____ Source text

# Text Classification with Naive Bayes and Logistic Regression

This notebook demonstrates a text classification pipeline using a small dataset. The steps include data loading, preprocessing, model training, evaluation, and performance comparison.

In [None]:
import pandas as pd
import numpy as np
from sklearn.model_selection import train_test_split
from sklearn.feature_extraction.text import CountVectorizer
from sklearn.naive_bayes import MultinomialNB
from sklearn.linear_model import LogisticRegression
from sklearn.metrics import f1_score, classification_report, ConfusionMatrixDisplay
import matplotlib.pyplot as plt

## Load Dataset

In [None]:
# Example dataset
data = {
    "text": [
        "I love this product!",
        "This is the worst experience I've had.",
        "Absolutely fantastic service.",
        "Terrible quality, very disappointed.",
        "I will recommend this to my friends.",
        "Not worth the money.",
        "Excellent value for the price.",
        "Horrible experience, never again."
    ],
    "label": [1, 0, 1, 0, 1, 0, 1, 0]  # 1: Positive, 0: Negative
}

df = pd.DataFrame(data)
print(df.head())

## Preprocess Data

In [None]:
# Split data into training and testing sets
X_train, X_test, y_train, y_test = train_test_split(df["text"], df["label"], test_size=0.3, random_state=42)

# Convert text to numerical features using CountVectorizer
vectorizer = CountVectorizer()
X_train_vectorized = vectorizer.fit_transform(X_train)
X_test_vectorized = vectorizer.transform(X_test)

print("Vocabulary size:", len(vectorizer.vocabulary_))


## Train Classification Models

### Naive Bayes

In [None]:
# Train Naive Bayes model
nb_model = MultinomialNB()
nb_model.fit(X_train_vectorized, y_train)

# Predictions and evaluation
nb_predictions = nb_model.predict(X_test_vectorized)
nb_f1 = f1_score(y_test, nb_predictions)
print("Naive Bayes F1 Score:", nb_f1)

________
____ Items

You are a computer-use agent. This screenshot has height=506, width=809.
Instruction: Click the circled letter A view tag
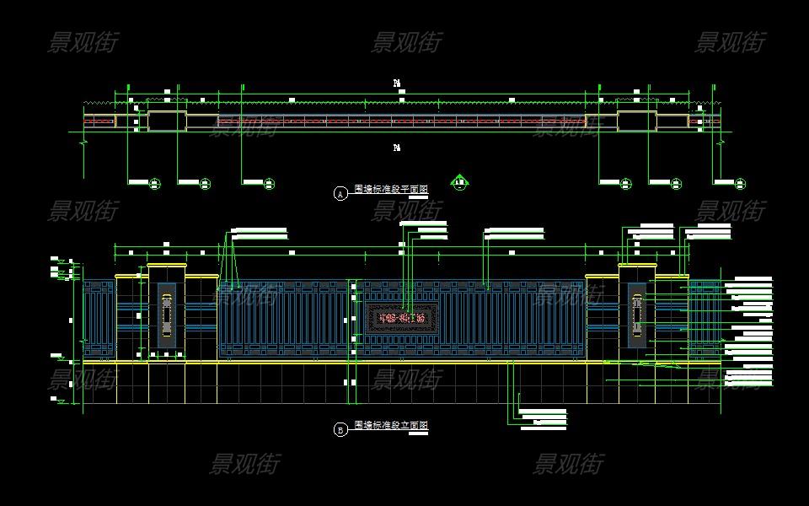pyautogui.click(x=340, y=194)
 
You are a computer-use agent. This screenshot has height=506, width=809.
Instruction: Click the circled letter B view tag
pyautogui.click(x=340, y=430)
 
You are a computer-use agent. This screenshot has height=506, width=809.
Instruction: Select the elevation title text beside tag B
pyautogui.click(x=391, y=426)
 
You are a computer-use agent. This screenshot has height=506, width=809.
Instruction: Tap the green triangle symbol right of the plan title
pyautogui.click(x=459, y=181)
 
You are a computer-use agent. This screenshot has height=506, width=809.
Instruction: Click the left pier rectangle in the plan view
pyautogui.click(x=167, y=121)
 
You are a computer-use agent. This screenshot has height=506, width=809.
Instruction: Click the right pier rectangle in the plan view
pyautogui.click(x=637, y=121)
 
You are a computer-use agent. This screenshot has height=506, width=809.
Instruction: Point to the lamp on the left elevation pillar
pyautogui.click(x=166, y=315)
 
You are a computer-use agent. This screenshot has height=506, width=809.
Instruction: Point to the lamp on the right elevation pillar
pyautogui.click(x=636, y=315)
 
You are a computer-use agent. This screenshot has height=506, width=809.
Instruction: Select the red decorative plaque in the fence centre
pyautogui.click(x=403, y=318)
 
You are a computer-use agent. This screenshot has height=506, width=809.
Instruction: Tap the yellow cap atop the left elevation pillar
pyautogui.click(x=166, y=266)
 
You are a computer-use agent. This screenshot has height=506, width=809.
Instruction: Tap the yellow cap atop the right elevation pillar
pyautogui.click(x=636, y=266)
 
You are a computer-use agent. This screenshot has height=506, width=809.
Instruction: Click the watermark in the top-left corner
pyautogui.click(x=83, y=41)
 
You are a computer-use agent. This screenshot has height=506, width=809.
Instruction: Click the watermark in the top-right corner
pyautogui.click(x=730, y=41)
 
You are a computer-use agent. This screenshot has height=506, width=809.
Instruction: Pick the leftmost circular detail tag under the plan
pyautogui.click(x=155, y=183)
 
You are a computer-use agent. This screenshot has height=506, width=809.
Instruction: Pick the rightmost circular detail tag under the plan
pyautogui.click(x=740, y=183)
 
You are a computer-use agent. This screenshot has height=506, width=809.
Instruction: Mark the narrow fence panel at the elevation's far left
pyautogui.click(x=99, y=319)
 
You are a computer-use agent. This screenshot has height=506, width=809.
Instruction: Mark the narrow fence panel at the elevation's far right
pyautogui.click(x=704, y=319)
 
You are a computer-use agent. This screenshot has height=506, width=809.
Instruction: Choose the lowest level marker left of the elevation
pyautogui.click(x=56, y=399)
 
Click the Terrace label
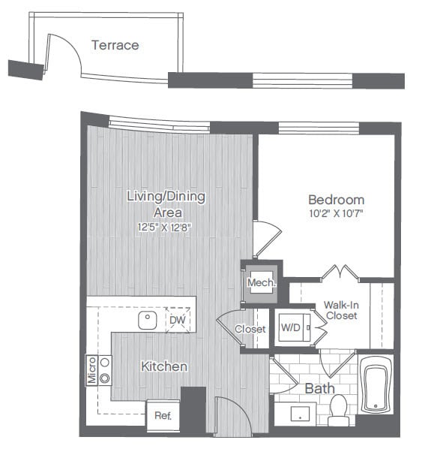click(x=115, y=45)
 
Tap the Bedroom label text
click(x=337, y=200)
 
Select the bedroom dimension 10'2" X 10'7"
click(x=337, y=213)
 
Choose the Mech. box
click(x=262, y=283)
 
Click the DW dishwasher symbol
click(x=177, y=321)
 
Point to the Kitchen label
click(x=164, y=366)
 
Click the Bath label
click(x=319, y=389)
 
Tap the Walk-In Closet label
click(x=340, y=310)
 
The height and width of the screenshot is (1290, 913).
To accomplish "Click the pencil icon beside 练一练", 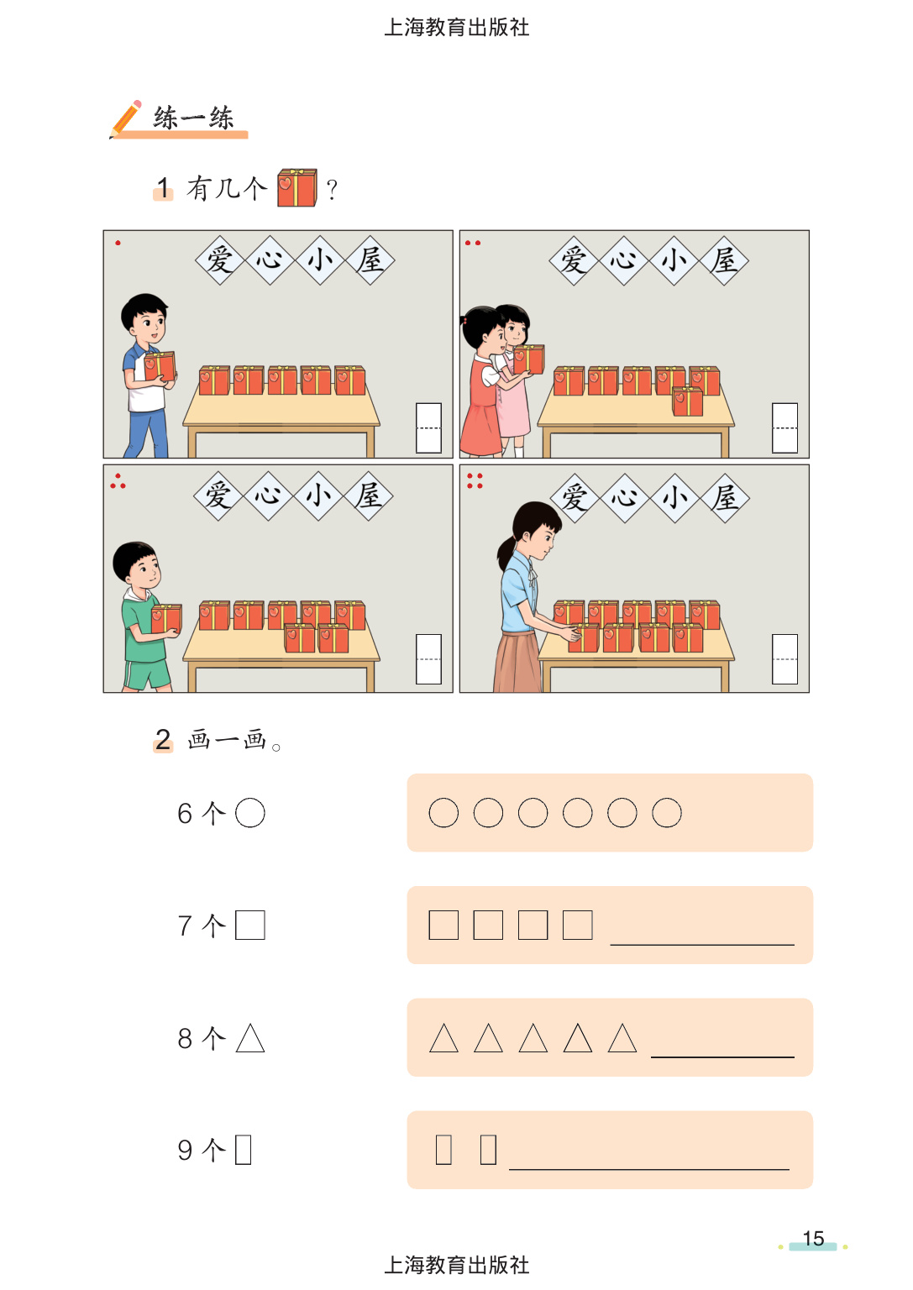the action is pos(126,118).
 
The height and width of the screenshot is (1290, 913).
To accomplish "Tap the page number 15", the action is pos(813,1238).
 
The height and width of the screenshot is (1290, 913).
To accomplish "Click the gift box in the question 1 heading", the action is pos(297,187).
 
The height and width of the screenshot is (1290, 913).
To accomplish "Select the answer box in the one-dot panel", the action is pos(428,427).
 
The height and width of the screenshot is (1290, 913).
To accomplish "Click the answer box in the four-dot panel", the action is pos(784,659).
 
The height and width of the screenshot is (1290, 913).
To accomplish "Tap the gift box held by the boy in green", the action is pos(166,618).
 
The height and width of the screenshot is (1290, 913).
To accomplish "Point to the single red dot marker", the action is pos(118,243).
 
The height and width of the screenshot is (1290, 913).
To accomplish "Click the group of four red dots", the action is pos(475,481).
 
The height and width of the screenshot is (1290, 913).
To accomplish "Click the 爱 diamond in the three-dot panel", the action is pos(218,496).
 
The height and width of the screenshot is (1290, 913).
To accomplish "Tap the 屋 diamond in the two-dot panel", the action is pos(723,261).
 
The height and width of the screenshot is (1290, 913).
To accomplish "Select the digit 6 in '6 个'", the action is pos(184,813).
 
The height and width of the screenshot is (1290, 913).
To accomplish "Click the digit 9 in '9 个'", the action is pos(184,1150).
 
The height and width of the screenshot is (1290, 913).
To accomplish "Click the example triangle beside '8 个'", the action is pos(250,1038).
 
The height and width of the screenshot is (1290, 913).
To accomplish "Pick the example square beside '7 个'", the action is pos(250,925).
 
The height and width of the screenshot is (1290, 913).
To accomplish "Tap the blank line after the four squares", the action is pos(702,945).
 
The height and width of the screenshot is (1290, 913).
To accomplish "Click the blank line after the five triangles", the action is pos(722,1057).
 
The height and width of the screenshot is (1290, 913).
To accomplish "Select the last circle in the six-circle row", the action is pos(666,813).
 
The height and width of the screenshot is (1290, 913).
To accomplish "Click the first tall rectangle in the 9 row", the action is pos(443,1150).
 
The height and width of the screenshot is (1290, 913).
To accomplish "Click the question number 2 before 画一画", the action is pos(163,739).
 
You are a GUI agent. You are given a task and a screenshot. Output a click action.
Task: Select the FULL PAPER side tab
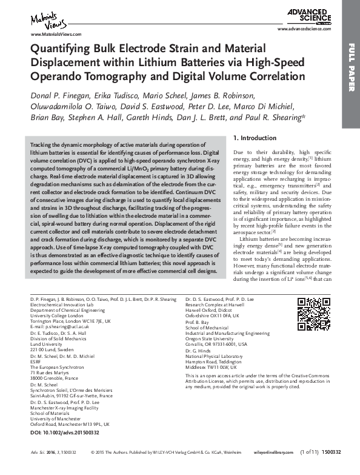coord(351,76)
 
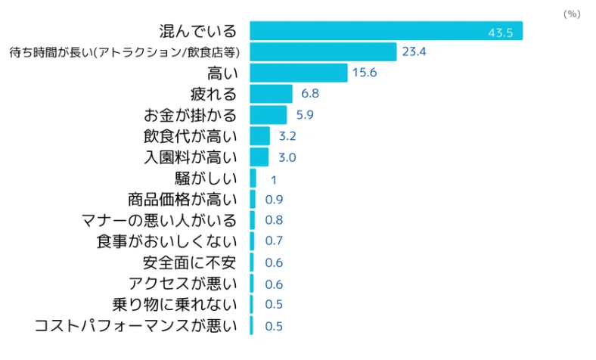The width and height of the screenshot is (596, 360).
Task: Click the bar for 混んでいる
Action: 386,31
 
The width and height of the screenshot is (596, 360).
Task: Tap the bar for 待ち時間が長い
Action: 323,52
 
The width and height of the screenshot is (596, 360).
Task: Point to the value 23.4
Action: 414,52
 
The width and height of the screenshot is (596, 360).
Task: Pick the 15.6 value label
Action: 365,73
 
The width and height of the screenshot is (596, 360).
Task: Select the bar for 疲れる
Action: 271,94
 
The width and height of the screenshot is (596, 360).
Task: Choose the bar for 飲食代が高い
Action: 259,136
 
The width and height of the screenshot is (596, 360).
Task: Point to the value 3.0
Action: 287,157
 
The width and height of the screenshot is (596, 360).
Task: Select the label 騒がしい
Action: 206,178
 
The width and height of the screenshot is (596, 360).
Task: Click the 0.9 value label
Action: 275,200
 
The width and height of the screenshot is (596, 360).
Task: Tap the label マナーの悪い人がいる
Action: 159,221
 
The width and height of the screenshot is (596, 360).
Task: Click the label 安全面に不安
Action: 190,262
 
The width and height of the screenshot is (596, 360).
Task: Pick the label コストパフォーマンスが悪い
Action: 136,326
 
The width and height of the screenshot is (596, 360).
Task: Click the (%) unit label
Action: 571,14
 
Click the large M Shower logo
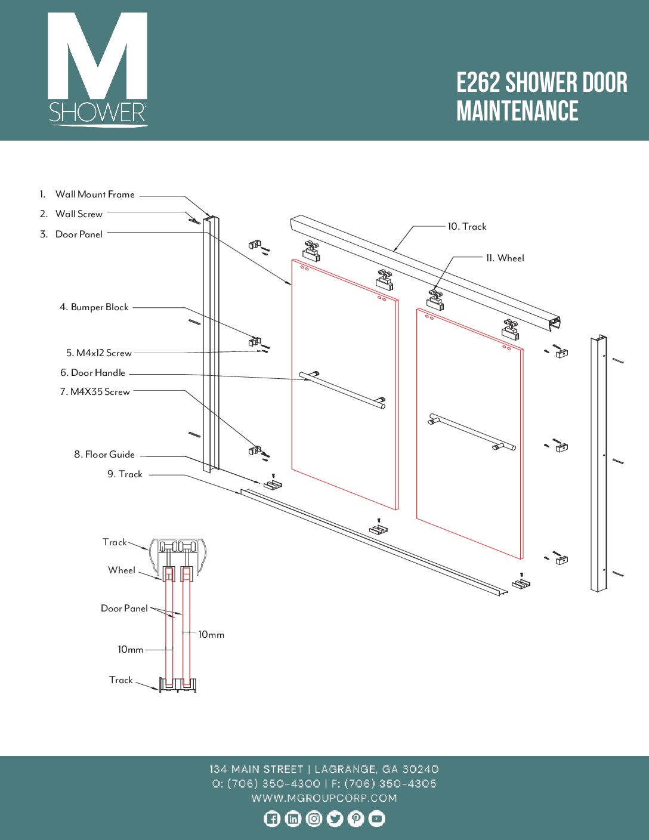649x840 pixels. [x=98, y=69]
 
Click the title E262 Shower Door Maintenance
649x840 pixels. [x=542, y=97]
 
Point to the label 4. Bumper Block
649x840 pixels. [x=94, y=307]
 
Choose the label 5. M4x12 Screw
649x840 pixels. [x=99, y=353]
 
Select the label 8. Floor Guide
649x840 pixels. [x=104, y=455]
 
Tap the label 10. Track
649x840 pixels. [x=467, y=227]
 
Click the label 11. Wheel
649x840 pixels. [x=505, y=258]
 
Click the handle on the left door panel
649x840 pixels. [x=342, y=390]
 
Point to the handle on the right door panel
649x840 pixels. [x=471, y=431]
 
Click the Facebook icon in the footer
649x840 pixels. [x=272, y=819]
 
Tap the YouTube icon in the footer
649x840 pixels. [x=376, y=819]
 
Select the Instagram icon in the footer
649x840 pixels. [x=314, y=819]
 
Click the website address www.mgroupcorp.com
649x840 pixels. [x=324, y=798]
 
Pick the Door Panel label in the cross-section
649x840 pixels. [x=124, y=609]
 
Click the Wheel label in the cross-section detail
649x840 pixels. [x=122, y=570]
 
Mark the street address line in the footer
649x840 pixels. [x=324, y=770]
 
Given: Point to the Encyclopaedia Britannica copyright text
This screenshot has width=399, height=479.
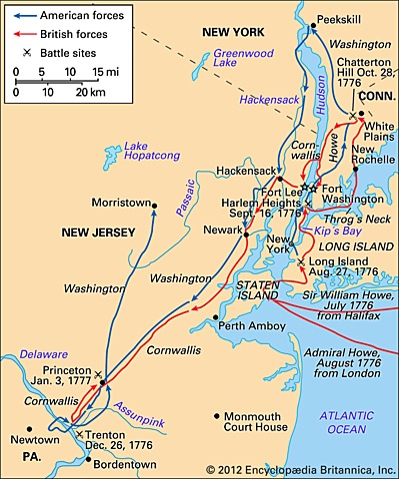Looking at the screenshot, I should point(301,469).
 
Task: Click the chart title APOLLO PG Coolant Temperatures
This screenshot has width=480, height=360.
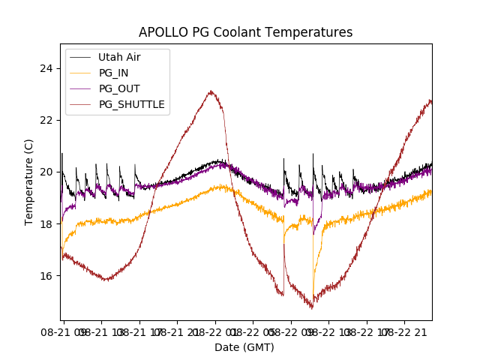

________

:: Written request ::
Extend the text classification notebook, starting right after its last line, the print of the Naive Bayes F1 score.

:: Solved problem ::
### Logistic Regression

In [None]:
# Train Logistic Regression model
lr_model = LogisticRegression()
lr_model.fit(X_train_vectorized, y_train)

# Predictions and evaluation
lr_predictions = lr_model.predict(X_test_vectorized)
lr_f1 = f1_score(y_test, lr_predictions)
print("Logistic Regression F1 Score:", lr_f1)

## Evaluate and Compare Models

### Classification Reports

In [None]:
print("Naive Bayes Classification Report:")
print(classification_report(y_test, nb_predictions))

print("Logistic Regression Classification Report:")
print(classification_report(y_test, lr_predictions))

### Confusion Matrix

In [None]:
# Plot confusion matrix
fig, axes = plt.subplots(1, 2, figsize=(12, 6))

ConfusionMatrixDisplay.from_estimator(nb_model, X_test_vectorized, y_test, ax=axes[0], cmap="Blues")
axes[0].title.set_text('Naive Bayes')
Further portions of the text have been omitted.